Dinkar Rao's education in his mother tongue was commenced in about his fifth year under the supervision of his father who was in the service of Maharaja Daulat Rao Scindia. He was also instructed in Sanskrit and Persian. Particular attention appears to have been bestowed on his religious education. He grew up an orthodox Hindu, pious and punctual in the performance of his religious duties. He loved Hindu music and acquired a fair knowledge of Hindu medicine.

At the age of fifteen, he entered into the service of the Gwalior State where his father had served. Rapidly promoted to the responsible charge of a division, he showed such signs of marked ability that his services were specially recognised by his appointment as the Subahdar of Tanwarghar division, in succession to his father. He displayed unusual talents in reorganizing the police and revenue departments, and in reducing chaos to order.

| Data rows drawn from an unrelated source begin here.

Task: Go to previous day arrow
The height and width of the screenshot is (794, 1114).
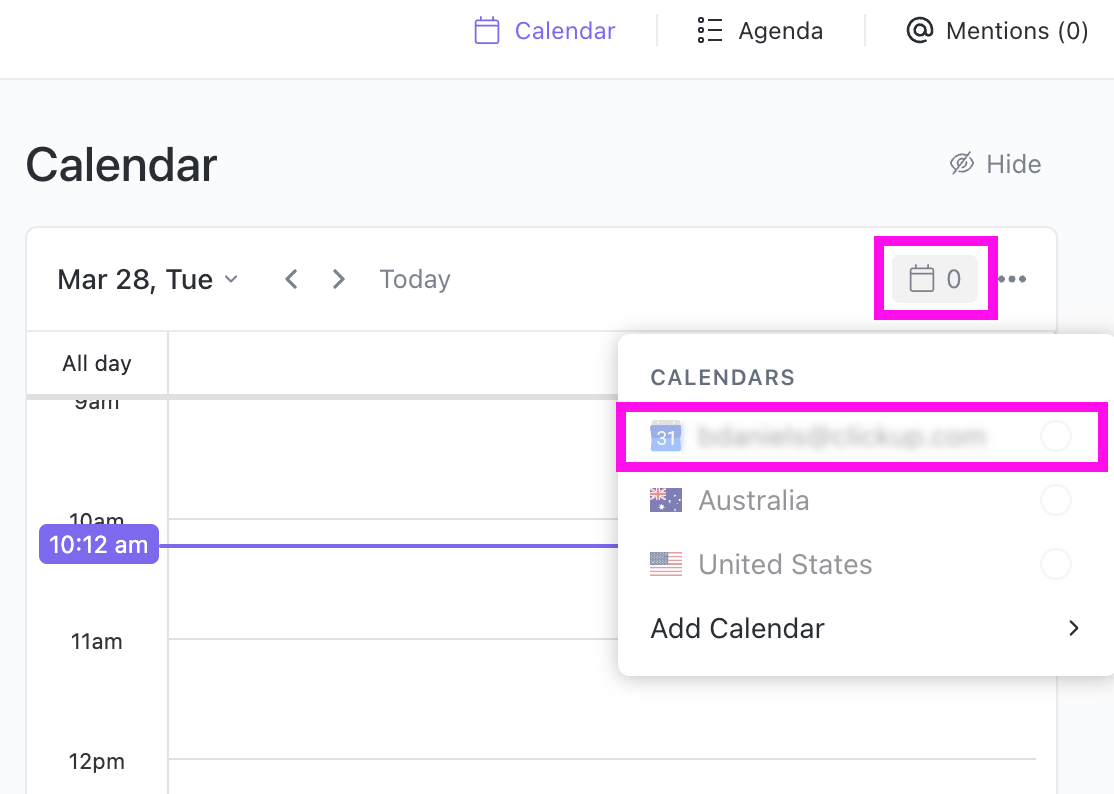Action: [x=291, y=279]
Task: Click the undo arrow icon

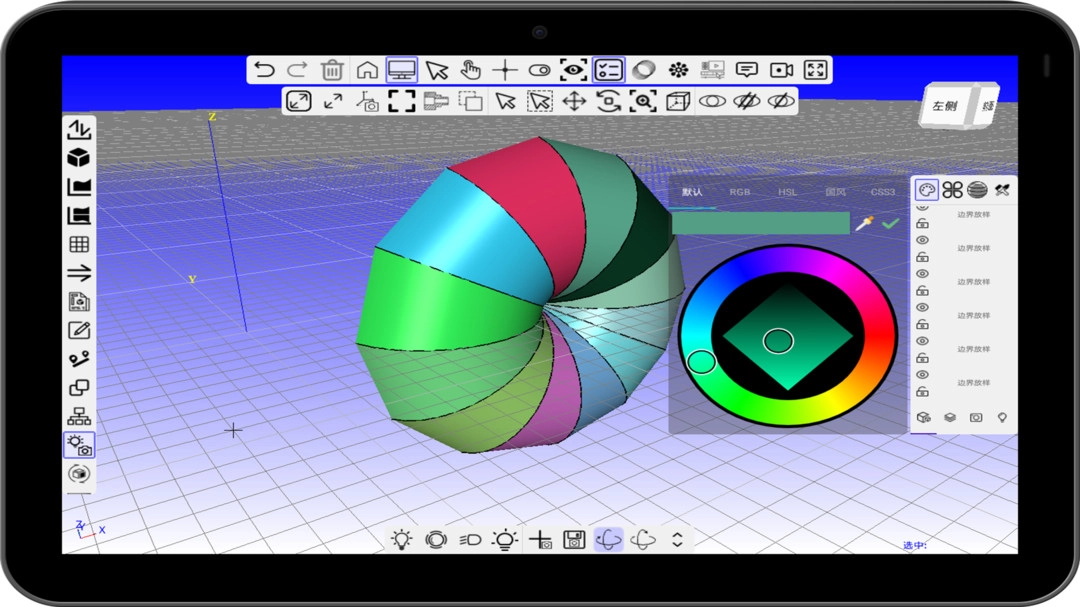Action: click(264, 70)
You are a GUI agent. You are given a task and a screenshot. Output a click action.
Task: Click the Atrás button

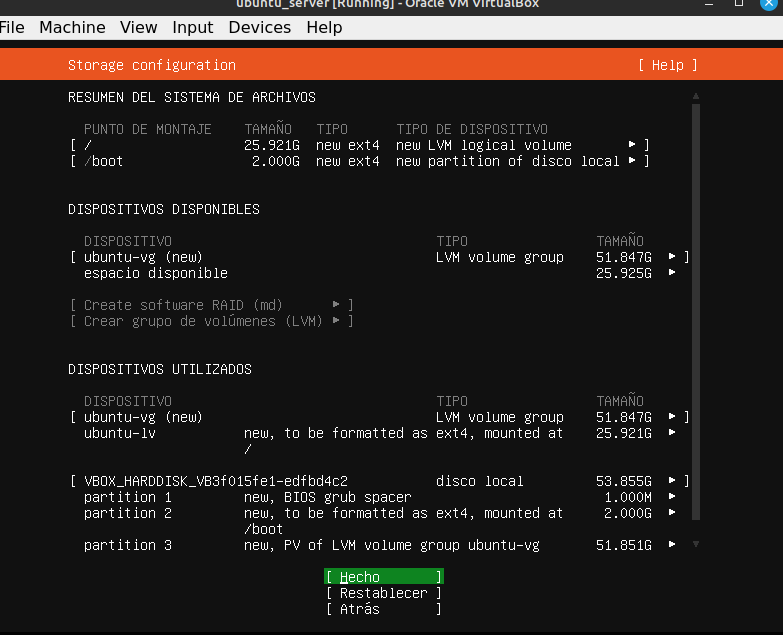(x=383, y=609)
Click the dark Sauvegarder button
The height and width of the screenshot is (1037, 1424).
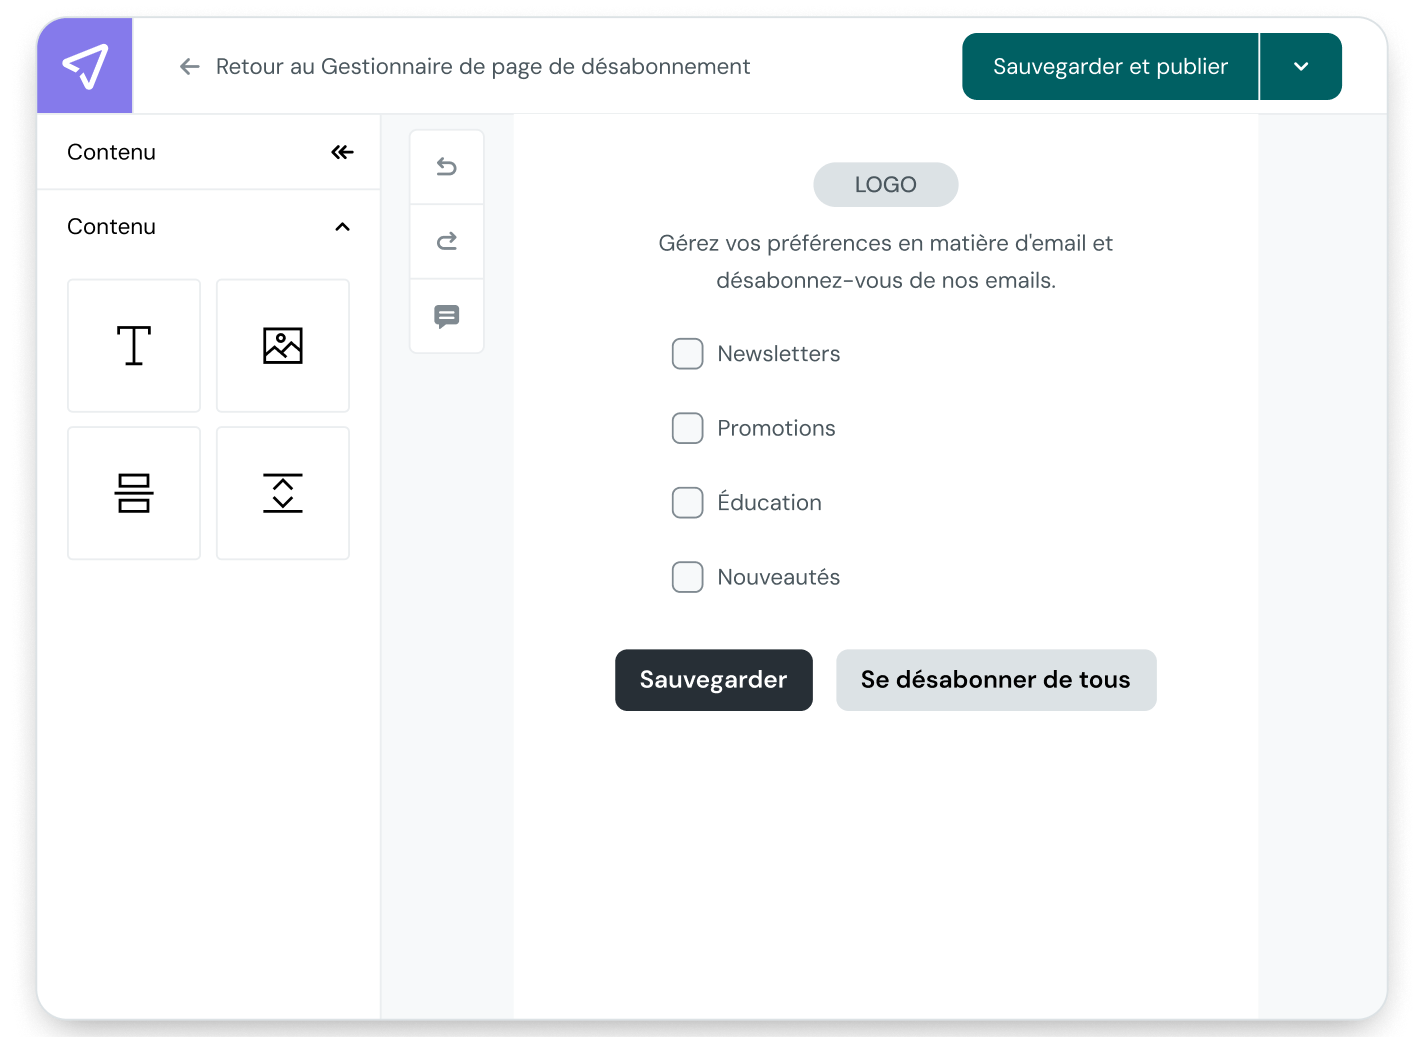coord(713,680)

In 1851, Dinkar Rao became Dewan. The events which led to the British victories of Maharajpur and Panniar in 1844 had filled the state with mutinous soldiery, ruined the finances and weakened authority. With a strong hand the dewan suppressed disorder, abolished ruinous imports, executed public works, and by reduction of salaries, including his own, turned a deficit into a surplus. During the period of the Indian Rebellion of 1857 Rao never wavered in loyalty to the British; and although the state troops also mutinied in June 1858 on the approach of Tantya Tope, he adhered to the British cause, retiring with Maharaja Sindhia to the Agra fort. After the restoration of order he continued to serve as Prime Minister until December 1859.

Dinkar Rao left Gwalior in January 1859 and shifted to Allahabad, the capital of the North-Western Provinces. Lord Canning recognising his value as an administrator offered him a seat in the Supreme Council, as the newly constituted Imperial Legislative Council vide the Indian Councils Act 1861 was known. In 1862, he was nominated by Lord Canning, along with Raja Sir Deo Narayan Singh of Benaras and Maharaja of Patiala to the legislative council.

In March 1862, Dinkar Rao published his "Memorandum of observations on the Administration of India." It contains his views on forty-six subjects and it was written for the Viceroy's perusal and consideration.

In 1873, he was appointed guardian to the minor Raja of Dholpur, but soon afterwards he resigned, owing to ill health.

==Service as Commissioner==
In 1875, the Viceroy of India, Lord Northbrook, selected him as a Commissioner, along with the Maharaja of Gwalior and Jaipur and three British colleagues, to try the Gaekwad of Baroda on a charge of attempting to poison Colonel Robert Phayre, the British Resident.

==Knighthood==
In May 1866, Dinkar Rao was appointed a Knight Commander of the Order of the Star of India (KCSI), entitling him to be styled "Sir Dinkar Rao." At the Imperial assemblage at Delhi that year, the title of "Raja" was bestowed on him. In 1884, Lord Dufferin made the title hereditary. Lord Dufferin, who took a peculiar interest in Gwalior, was particularly solicitous that Dinkar Rao should be held in due regard by the British Government and recommended him personally to the good offices of the British officials everywhere, and to those of the Native States in which his property lay.

He died on 9 January 1896. No Indian statesmen of the 19th century gained a higher reputation, yet he only commenced the study of English at the age of forty and was never able to converse fluently in it.

His orthodoxy resented social reforms, and he kept aloof from the Indian National Congress.